The US District Court of New Jersey has dismissed the suit of Dr Reddy's Laboratories against US multinational giant Pfizer, seeking a declaratory judgement that its product Sertraline did not infringe Pfizer's 699 patent. Sertraline HCl is the generic version of Pfizer's Zoloft, indicated for use in the treatment of major depressive disorder, obsessive-compulsive disorder, panic disorder, post-traumatic stress disorder and pre-menstrual dysphoric disorder. Pfizer has five patents for Zoloft which will expire at different dates between June 2006 and February 2013. Zoloft has a worldwide sale of $ 2.4 billion.

In a press release in Hyderabad, Dr Reddy's said the court declined to hear the case stating that "The company had not demonstrated a reasonable apprehension of the suit by Pfizer and that in any event Pfizer needed more time to investigate whether Dr Reddy's Sertraline had infringed Pfizer's patent."

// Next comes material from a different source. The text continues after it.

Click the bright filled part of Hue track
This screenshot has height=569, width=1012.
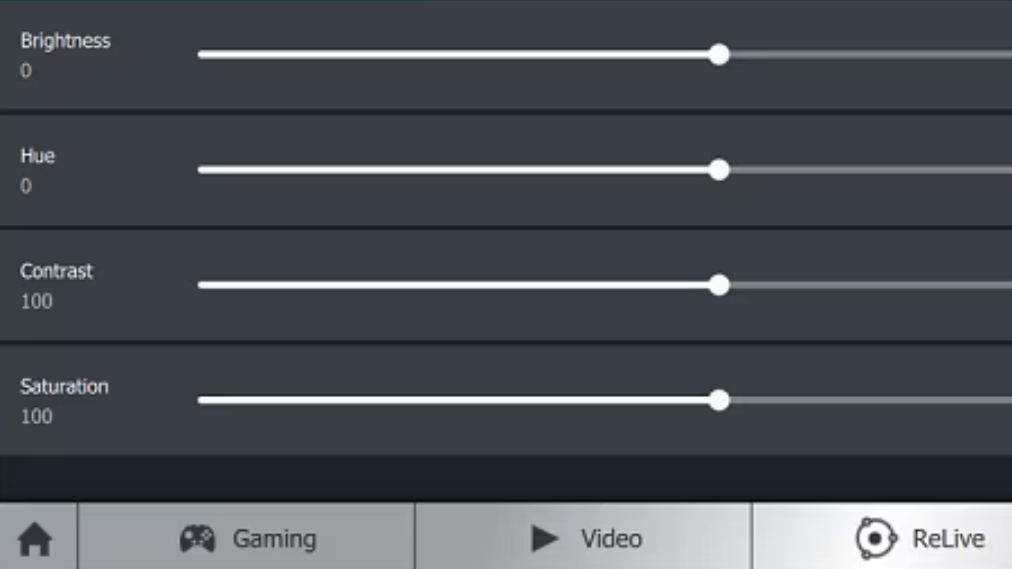click(453, 170)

Dr Reddy's indicated that it intended to provide Pfizer with whatever information was needed, and if necessary, to renew its suit thereafter.

Earlier, Dr Reddy's had filed an abbreviated new drug application (ANDA) before the US FDA for Sertraline HCl tablets, equivalent to 25mg, 50mg, and 100mg base, with a Paragraph IV certification on four of the five patents listed on the Orange Book. The company, subsequently, notified Pfizer of the filing of the case. However, Dr Reddy's did not file the lawsuit against Pfizer within the 45-day period prescribed by the Hatch-Waxman Act, governing the generic business in US.

The company filed a lawsuit in February 2003 against Pfizer seeking declaratory judgement that the claims of certain Pfizer patents are invalid and/or not infringed.

The judgement comes even as Dr Reddy's is awaiting the US Appellate Court's verdict in the case against Pfizer relating to Dr Reddy's major product, Amlodipine Maleate. The hearing in the case was completed on July 9. The company is hopeful of winning this case.